● **What this task involves**:
For this exercise, return all the data word for word, with images left out.

● **Source data**:
======
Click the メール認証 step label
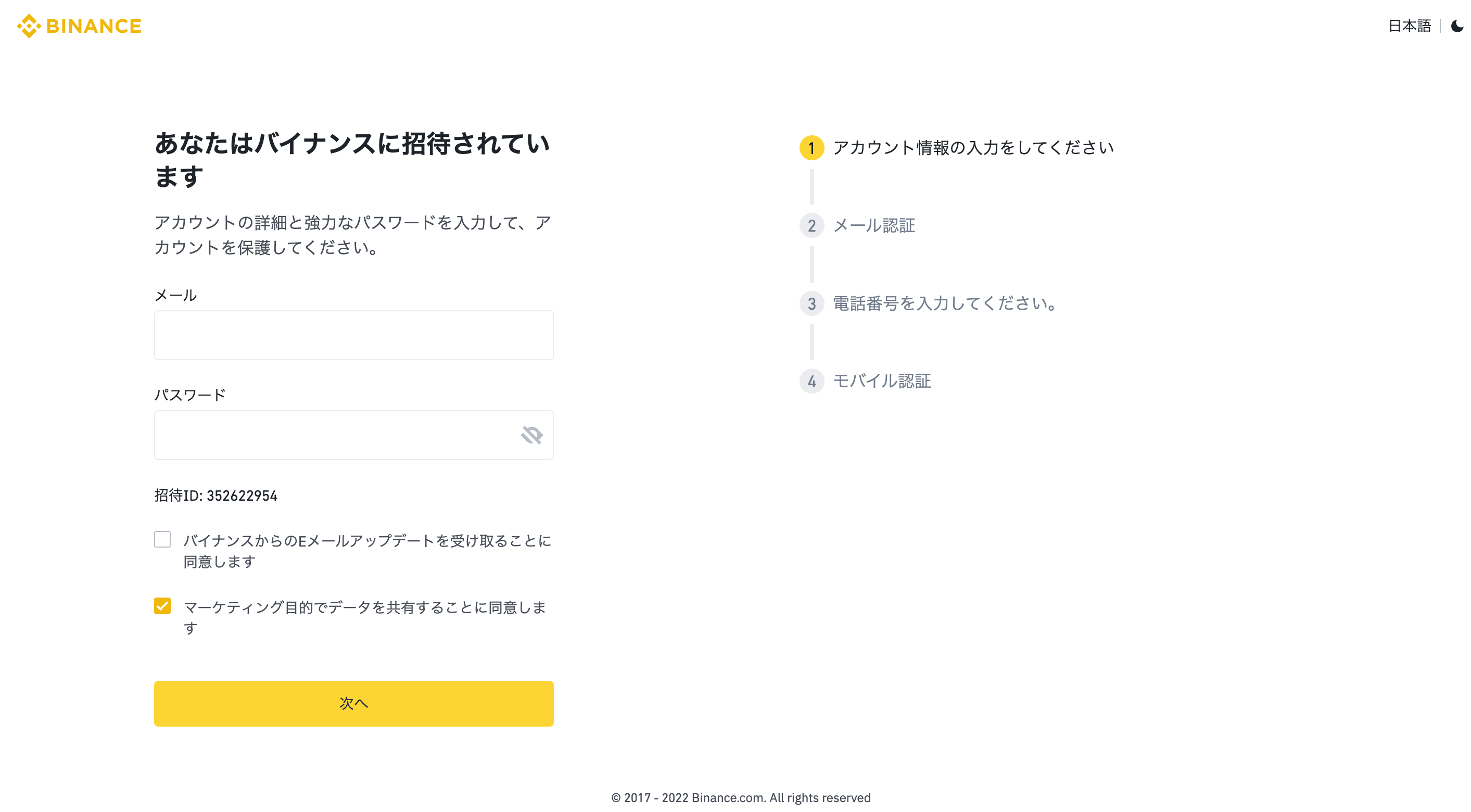 pyautogui.click(x=873, y=225)
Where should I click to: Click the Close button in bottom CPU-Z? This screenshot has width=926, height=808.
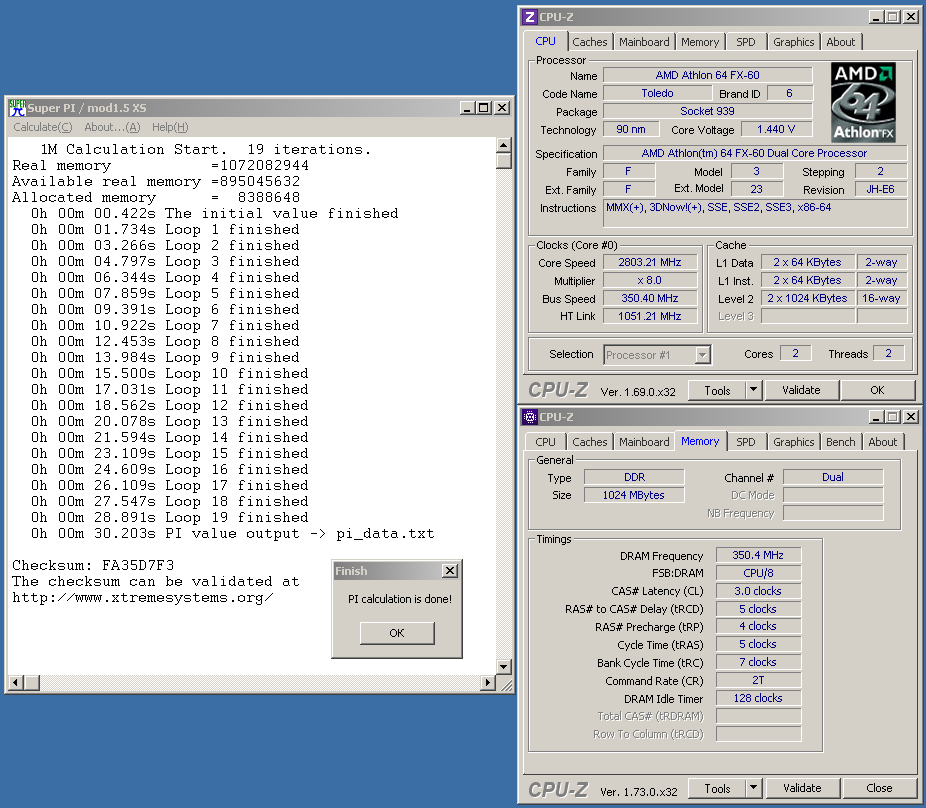[879, 788]
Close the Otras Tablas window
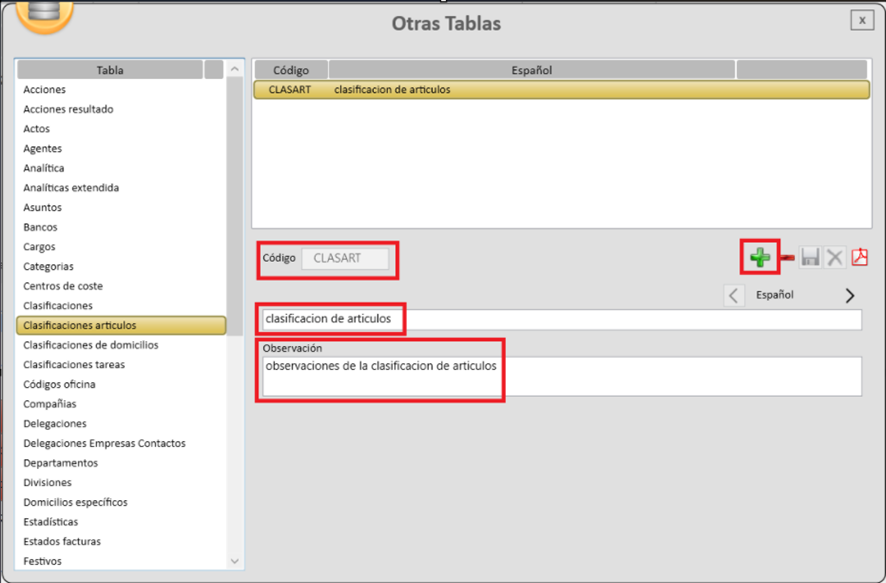The image size is (886, 583). [861, 20]
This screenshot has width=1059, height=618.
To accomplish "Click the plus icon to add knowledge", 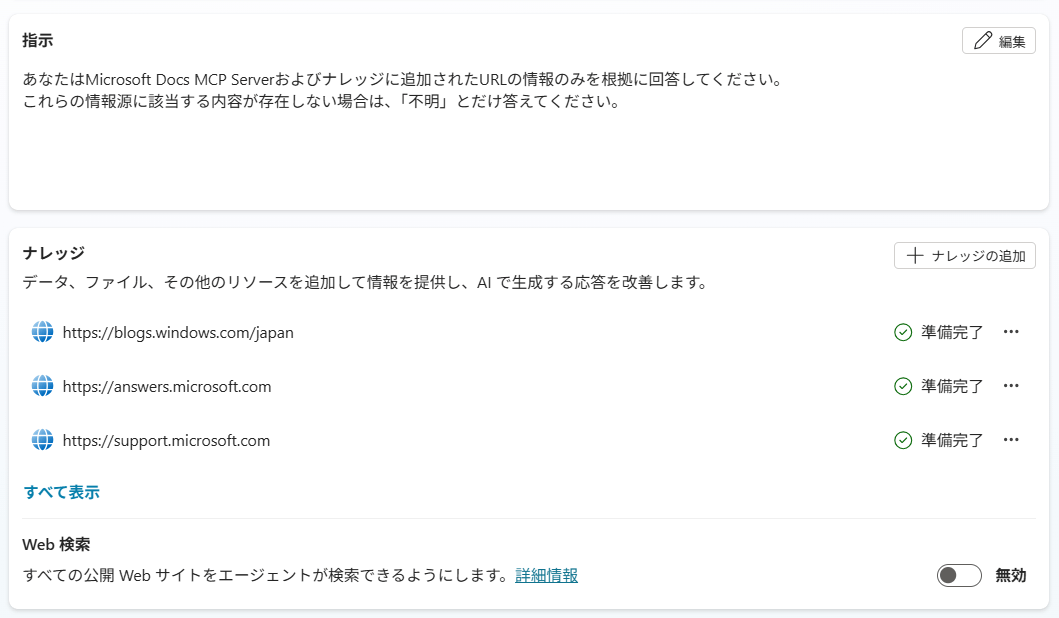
======
● **Reply to the exercise**:
Click the メール認証 step label
 pyautogui.click(x=873, y=225)
Where should I click to: Click the Close button in bottom CPU-Z? This screenshot has width=926, height=808.
[879, 788]
Close the Otras Tablas window
The image size is (886, 583). [861, 20]
This screenshot has width=1059, height=618.
To accomplish "Click the plus icon to add knowledge", 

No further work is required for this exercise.